Halevy confirmed in statements to the British newspaper The Times that the head of Hamas in the Gaza Strip, Yahya Sinwar, and Hamas fighters have not lost the will to fight, and that is why they refuse to negotiate.
He indicated that he believes Israel’s losses are “painful,” explaining that he was invited to meet with the current Mossad chief, David Barnea, several times.
In a related context, Nahum Barnea, chief analyst for the Israeli newspaper Yedioth Ahronoth, said that any statements from those responsible for the defeat of Hamas “do not reflect reality.”

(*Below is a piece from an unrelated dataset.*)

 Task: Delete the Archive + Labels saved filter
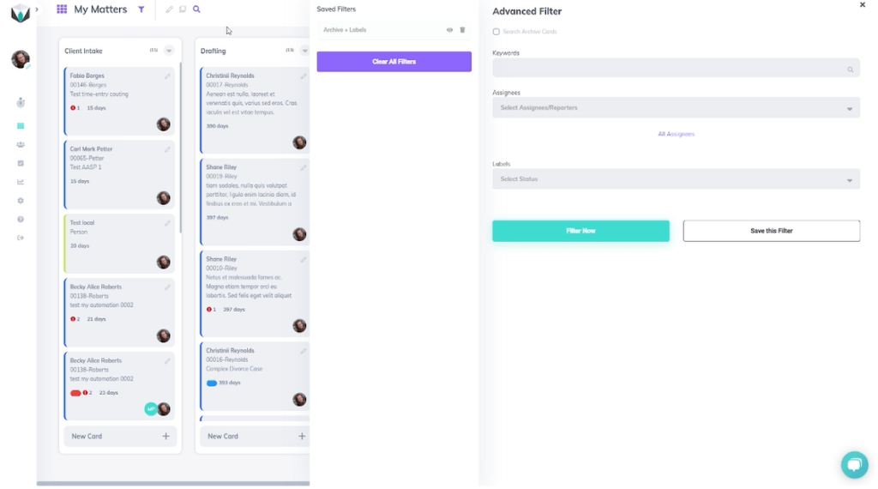(462, 30)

Barnea wrote, “For 3 months, we have been hearing news about the destruction, defeat, and elimination of Hamas, but unfortunately, they do not reflect reality.”
War without end
He considered that Netanyahu’s decisions and policies had condemned Israel to an “endless war.”
He explained that there is a huge discrepancy between what was achieved in the Gaza Strip and the elimination of Hamas, noting that Netanyahu set “expectations that there is no way to achieve.”
The book emphasized in its article that blowing up any tunnel in Gaza is an achievement, but this does not mean “destroying all the military and governmental capabilities” of the Hamas movement.
In the context of trying to understand what happened in the Al-Aqsa flood battle that affected Israeli society, Barnea described what happened at that time as saying that Israel “fell into a deep hole, and since that day we have been standing at the bottom of the hole and asking many questions: how far have we fallen, why have we fallen, Where is the enemy that brought us down, and how will we destroy it?
In his attempt to answer these questions, he pointed out that “getting out of this hole means “returning the kidnapped people (prisoners of the resistance), restoring security and a sense of security to the residents of the south and north, releasing reserve soldiers to their homes, and trying to end the war.”
He called for postponing the reckoning with Hamas and stopping the war to return the prisoners, because their death “will be an indelible stain on the conscience of Israeli society and its cohesion, and because we are not currently ready to open a front in the north (a war with Hezbollah), and because we depend on America, the reckoning with agitation”.
According to the writer, Hamas’ condition of stopping the war and releasing Palestinian prisoners means the continuation of Hamas’ rule in the Gaza Strip, considering that for Israel this constitutes an “unspeakable and complete defeat.”